Exercise data:
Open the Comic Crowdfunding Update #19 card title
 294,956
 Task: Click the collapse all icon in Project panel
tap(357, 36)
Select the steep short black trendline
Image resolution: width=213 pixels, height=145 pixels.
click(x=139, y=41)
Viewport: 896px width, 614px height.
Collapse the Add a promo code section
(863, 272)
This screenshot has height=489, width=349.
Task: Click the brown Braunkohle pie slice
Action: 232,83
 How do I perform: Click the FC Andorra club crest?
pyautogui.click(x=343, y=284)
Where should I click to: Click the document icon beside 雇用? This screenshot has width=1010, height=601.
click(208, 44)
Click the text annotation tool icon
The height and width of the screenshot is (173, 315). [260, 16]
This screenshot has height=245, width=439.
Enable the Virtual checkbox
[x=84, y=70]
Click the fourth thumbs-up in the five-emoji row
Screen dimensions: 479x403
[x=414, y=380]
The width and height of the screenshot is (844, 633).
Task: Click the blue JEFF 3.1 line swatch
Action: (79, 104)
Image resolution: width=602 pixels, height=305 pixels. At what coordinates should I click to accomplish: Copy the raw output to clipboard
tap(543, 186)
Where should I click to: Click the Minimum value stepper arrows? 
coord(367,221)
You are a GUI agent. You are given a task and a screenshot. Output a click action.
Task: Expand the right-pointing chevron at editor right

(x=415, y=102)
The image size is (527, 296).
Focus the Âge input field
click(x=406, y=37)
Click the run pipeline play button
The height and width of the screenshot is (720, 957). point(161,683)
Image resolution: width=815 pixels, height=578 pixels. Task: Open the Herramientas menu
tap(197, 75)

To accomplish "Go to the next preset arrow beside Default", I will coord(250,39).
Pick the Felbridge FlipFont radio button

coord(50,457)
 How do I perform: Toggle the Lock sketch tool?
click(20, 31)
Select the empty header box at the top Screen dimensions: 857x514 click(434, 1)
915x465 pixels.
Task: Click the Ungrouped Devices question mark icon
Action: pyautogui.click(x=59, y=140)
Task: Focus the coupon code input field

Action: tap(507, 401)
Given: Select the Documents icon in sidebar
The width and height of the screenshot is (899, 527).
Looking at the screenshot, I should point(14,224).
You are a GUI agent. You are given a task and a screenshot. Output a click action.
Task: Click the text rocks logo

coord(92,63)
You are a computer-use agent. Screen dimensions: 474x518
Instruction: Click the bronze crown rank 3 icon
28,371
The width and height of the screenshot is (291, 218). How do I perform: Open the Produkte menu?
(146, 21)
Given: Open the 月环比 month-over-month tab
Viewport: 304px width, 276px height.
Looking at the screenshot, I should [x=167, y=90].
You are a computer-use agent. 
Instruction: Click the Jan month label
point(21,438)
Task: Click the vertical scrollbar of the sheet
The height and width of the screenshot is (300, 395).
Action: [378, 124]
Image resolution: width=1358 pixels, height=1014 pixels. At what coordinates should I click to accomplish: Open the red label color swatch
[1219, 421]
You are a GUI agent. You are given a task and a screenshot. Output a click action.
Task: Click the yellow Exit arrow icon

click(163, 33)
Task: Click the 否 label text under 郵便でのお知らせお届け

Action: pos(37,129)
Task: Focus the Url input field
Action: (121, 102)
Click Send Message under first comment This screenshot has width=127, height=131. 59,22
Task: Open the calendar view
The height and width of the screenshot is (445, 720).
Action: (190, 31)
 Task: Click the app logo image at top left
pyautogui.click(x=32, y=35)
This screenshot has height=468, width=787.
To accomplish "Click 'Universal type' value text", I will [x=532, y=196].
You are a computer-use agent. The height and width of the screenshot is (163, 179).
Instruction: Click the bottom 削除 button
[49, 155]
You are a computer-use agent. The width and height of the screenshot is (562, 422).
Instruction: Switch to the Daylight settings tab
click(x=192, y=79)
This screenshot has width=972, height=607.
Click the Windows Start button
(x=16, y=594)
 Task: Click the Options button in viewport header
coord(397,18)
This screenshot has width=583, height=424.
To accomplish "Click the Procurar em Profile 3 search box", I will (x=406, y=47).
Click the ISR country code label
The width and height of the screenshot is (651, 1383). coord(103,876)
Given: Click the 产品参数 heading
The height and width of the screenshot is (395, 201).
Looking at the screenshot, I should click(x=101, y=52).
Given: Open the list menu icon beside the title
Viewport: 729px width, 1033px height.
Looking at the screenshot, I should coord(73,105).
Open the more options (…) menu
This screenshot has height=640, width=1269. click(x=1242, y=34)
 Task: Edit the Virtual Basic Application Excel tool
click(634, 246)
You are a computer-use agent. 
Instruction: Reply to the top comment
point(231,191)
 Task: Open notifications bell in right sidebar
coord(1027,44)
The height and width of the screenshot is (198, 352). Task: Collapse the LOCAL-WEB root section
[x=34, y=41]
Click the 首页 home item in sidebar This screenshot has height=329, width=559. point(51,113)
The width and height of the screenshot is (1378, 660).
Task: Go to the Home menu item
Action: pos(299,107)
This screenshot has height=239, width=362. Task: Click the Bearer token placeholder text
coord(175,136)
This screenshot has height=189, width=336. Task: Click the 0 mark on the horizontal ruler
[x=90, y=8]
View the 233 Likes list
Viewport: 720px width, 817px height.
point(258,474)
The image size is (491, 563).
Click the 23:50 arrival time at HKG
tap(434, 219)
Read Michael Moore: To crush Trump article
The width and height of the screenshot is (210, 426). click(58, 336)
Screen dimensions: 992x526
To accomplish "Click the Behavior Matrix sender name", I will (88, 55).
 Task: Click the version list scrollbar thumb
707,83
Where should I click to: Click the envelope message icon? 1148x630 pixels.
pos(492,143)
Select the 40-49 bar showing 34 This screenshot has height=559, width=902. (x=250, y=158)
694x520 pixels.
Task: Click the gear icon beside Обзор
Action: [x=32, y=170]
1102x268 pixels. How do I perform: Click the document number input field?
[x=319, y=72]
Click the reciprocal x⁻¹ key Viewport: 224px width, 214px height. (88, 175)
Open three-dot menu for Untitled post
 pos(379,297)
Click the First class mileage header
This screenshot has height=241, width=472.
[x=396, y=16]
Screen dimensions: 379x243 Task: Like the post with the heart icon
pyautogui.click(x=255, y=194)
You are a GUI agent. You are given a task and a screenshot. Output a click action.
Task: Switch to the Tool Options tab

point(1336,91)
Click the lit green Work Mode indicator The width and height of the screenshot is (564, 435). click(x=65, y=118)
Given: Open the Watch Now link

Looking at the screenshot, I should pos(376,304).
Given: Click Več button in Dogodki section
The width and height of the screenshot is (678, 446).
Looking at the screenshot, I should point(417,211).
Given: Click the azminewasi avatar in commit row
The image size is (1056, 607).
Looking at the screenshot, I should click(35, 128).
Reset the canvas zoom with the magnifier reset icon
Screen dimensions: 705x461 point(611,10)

What the task requires:
Please give back all of the material above exactly as it was written.

Reply:
Open the Comic Crowdfunding Update #19 card title
 294,956
 Task: Click the collapse all icon in Project panel
tap(357, 36)
Select the steep short black trendline
Image resolution: width=213 pixels, height=145 pixels.
click(x=139, y=41)
Viewport: 896px width, 614px height.
Collapse the Add a promo code section
(863, 272)
This screenshot has height=489, width=349.
Task: Click the brown Braunkohle pie slice
Action: 232,83
 How do I perform: Click the FC Andorra club crest?
pyautogui.click(x=343, y=284)
Where should I click to: Click the document icon beside 雇用? This screenshot has width=1010, height=601.
click(208, 44)
Click the text annotation tool icon
The height and width of the screenshot is (173, 315). [260, 16]
This screenshot has height=245, width=439.
Enable the Virtual checkbox
[x=84, y=70]
Click the fourth thumbs-up in the five-emoji row
Screen dimensions: 479x403
[x=414, y=380]
The width and height of the screenshot is (844, 633).
Task: Click the blue JEFF 3.1 line swatch
Action: (79, 104)
Image resolution: width=602 pixels, height=305 pixels. At what coordinates should I click to accomplish: Copy the raw output to clipboard
tap(543, 186)
Where should I click to: Click the Minimum value stepper arrows? 
coord(367,221)
You are a GUI agent. You are given a task and a screenshot. Output a click action.
Task: Expand the right-pointing chevron at editor right

(x=415, y=102)
The image size is (527, 296).
Focus the Âge input field
click(x=406, y=37)
Click the run pipeline play button
The height and width of the screenshot is (720, 957). point(161,683)
Image resolution: width=815 pixels, height=578 pixels. Task: Open the Herramientas menu
tap(197, 75)

To accomplish "Go to the next preset arrow beside Default", I will coord(250,39).
Pick the Felbridge FlipFont radio button

coord(50,457)
 How do I perform: Toggle the Lock sketch tool?
click(20, 31)
Select the empty header box at the top Screen dimensions: 857x514 click(434, 1)
915x465 pixels.
Task: Click the Ungrouped Devices question mark icon
Action: pyautogui.click(x=59, y=140)
Task: Focus the coupon code input field

Action: tap(507, 401)
Given: Select the Documents icon in sidebar
The width and height of the screenshot is (899, 527).
Looking at the screenshot, I should point(14,224).
You are a GUI agent. You are given a task and a screenshot. Output a click action.
Task: Click the text rocks logo

coord(92,63)
You are a computer-use agent. Screen dimensions: 474x518
Instruction: Click the bronze crown rank 3 icon
28,371
The width and height of the screenshot is (291, 218). How do I perform: Open the Produkte menu?
(146, 21)
Given: Open the 月环比 month-over-month tab
Viewport: 304px width, 276px height.
Looking at the screenshot, I should [x=167, y=90].
You are a computer-use agent. 
Instruction: Click the Jan month label
point(21,438)
Task: Click the vertical scrollbar of the sheet
The height and width of the screenshot is (300, 395).
Action: [378, 124]
Image resolution: width=1358 pixels, height=1014 pixels. At what coordinates should I click to accomplish: Open the red label color swatch
[1219, 421]
You are a GUI agent. You are given a task and a screenshot. Output a click action.
Task: Click the yellow Exit arrow icon

click(163, 33)
Task: Click the 否 label text under 郵便でのお知らせお届け

Action: pos(37,129)
Task: Focus the Url input field
Action: (121, 102)
Click Send Message under first comment This screenshot has width=127, height=131. 59,22
Task: Open the calendar view
The height and width of the screenshot is (445, 720).
Action: (190, 31)
 Task: Click the app logo image at top left
pyautogui.click(x=32, y=35)
This screenshot has height=468, width=787.
To accomplish "Click 'Universal type' value text", I will [x=532, y=196].
You are a computer-use agent. The height and width of the screenshot is (163, 179).
Instruction: Click the bottom 削除 button
[49, 155]
You are a computer-use agent. The width and height of the screenshot is (562, 422).
Instruction: Switch to the Daylight settings tab
click(x=192, y=79)
This screenshot has width=972, height=607.
Click the Windows Start button
(x=16, y=594)
 Task: Click the Options button in viewport header
coord(397,18)
This screenshot has width=583, height=424.
To accomplish "Click the Procurar em Profile 3 search box", I will (x=406, y=47).
Click the ISR country code label
The width and height of the screenshot is (651, 1383). coord(103,876)
Given: Click the 产品参数 heading
The height and width of the screenshot is (395, 201).
Looking at the screenshot, I should click(x=101, y=52).
Given: Open the list menu icon beside the title
Viewport: 729px width, 1033px height.
Looking at the screenshot, I should coord(73,105).
Open the more options (…) menu
This screenshot has height=640, width=1269. click(x=1242, y=34)
 Task: Edit the Virtual Basic Application Excel tool
click(634, 246)
You are a computer-use agent. 
Instruction: Reply to the top comment
point(231,191)
 Task: Open notifications bell in right sidebar
coord(1027,44)
The height and width of the screenshot is (198, 352). Task: Collapse the LOCAL-WEB root section
[x=34, y=41]
Click the 首页 home item in sidebar This screenshot has height=329, width=559. point(51,113)
The width and height of the screenshot is (1378, 660).
Task: Go to the Home menu item
Action: pos(299,107)
This screenshot has height=239, width=362. Task: Click the Bearer token placeholder text
coord(175,136)
This screenshot has height=189, width=336. Task: Click the 0 mark on the horizontal ruler
[x=90, y=8]
View the 233 Likes list
Viewport: 720px width, 817px height.
point(258,474)
The image size is (491, 563).
Click the 23:50 arrival time at HKG
tap(434, 219)
Read Michael Moore: To crush Trump article
The width and height of the screenshot is (210, 426). click(58, 336)
Screen dimensions: 992x526
To accomplish "Click the Behavior Matrix sender name", I will (88, 55).
 Task: Click the version list scrollbar thumb
707,83
Where should I click to: Click the envelope message icon? 1148x630 pixels.
pos(492,143)
Select the 40-49 bar showing 34 This screenshot has height=559, width=902. (x=250, y=158)
694x520 pixels.
Task: Click the gear icon beside Обзор
Action: [x=32, y=170]
1102x268 pixels. How do I perform: Click the document number input field?
[x=319, y=72]
Click the reciprocal x⁻¹ key Viewport: 224px width, 214px height. (88, 175)
Open three-dot menu for Untitled post
 pos(379,297)
Click the First class mileage header
This screenshot has height=241, width=472.
[x=396, y=16]
Screen dimensions: 379x243 Task: Like the post with the heart icon
pyautogui.click(x=255, y=194)
You are a GUI agent. You are given a task and a screenshot. Output a click action.
Task: Switch to the Tool Options tab

point(1336,91)
Click the lit green Work Mode indicator The width and height of the screenshot is (564, 435). click(x=65, y=118)
Given: Open the Watch Now link

Looking at the screenshot, I should pos(376,304).
Given: Click Več button in Dogodki section
The width and height of the screenshot is (678, 446).
Looking at the screenshot, I should point(417,211).
Given: Click the azminewasi avatar in commit row
The image size is (1056, 607).
Looking at the screenshot, I should click(35, 128).
Reset the canvas zoom with the magnifier reset icon
Screen dimensions: 705x461 point(611,10)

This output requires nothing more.